Task description:
Collect each line of the entries that holds the string "agent".

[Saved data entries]
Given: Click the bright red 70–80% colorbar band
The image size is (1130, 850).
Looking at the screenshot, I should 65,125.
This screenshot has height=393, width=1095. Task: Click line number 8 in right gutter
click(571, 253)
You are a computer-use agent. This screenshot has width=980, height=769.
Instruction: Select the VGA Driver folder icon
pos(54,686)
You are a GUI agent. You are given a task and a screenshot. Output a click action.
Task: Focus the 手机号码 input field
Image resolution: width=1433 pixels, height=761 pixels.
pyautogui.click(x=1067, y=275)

Output for this exercise:
You are a computer-use agent. This screenshot has width=980, height=769.
You are a GUI agent. You are given a task and a screenshot. Output a click action.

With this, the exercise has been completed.